Can’t stop binging “The Bear,” FX’s hit show that features many Chicago restaurants? Plan a trip to try dishes like deep-dish pizza at Pequod’s in Lincoln Park or crispy short rib hummus at Avec in the West Loop as well as other dining destinations suggested by Midwest Living for their connection to the show.

Other screen-inspired destinations include the island of Maui in Hawaii if you loved the first season of “The White Lotus,” or Sicily if you drooled over the locations in the second season. You’ll find lodging connections to the show at Entertainment Weekly and Business Insider.

Spirited Destinations

If you can’t get enough of ghost stories, plan a fall trip around some spooky destination of note.

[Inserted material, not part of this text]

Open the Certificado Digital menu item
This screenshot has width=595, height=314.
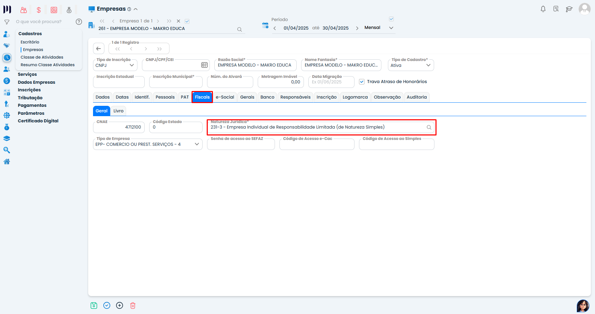pyautogui.click(x=38, y=121)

Travel expert Samantha Brown told the Washington Post that she visited Charleston’s Old City Jail twice and was left scared both times. She said she saw handprints suddenly appear on walls during one visit and heard footsteps behind her group on another visit when there was no one else in the jail at the time. While you’re in Charleston to visit the historic jail or other haunted locations, take time to visit the city’s popular restaurants, golf courses and much more.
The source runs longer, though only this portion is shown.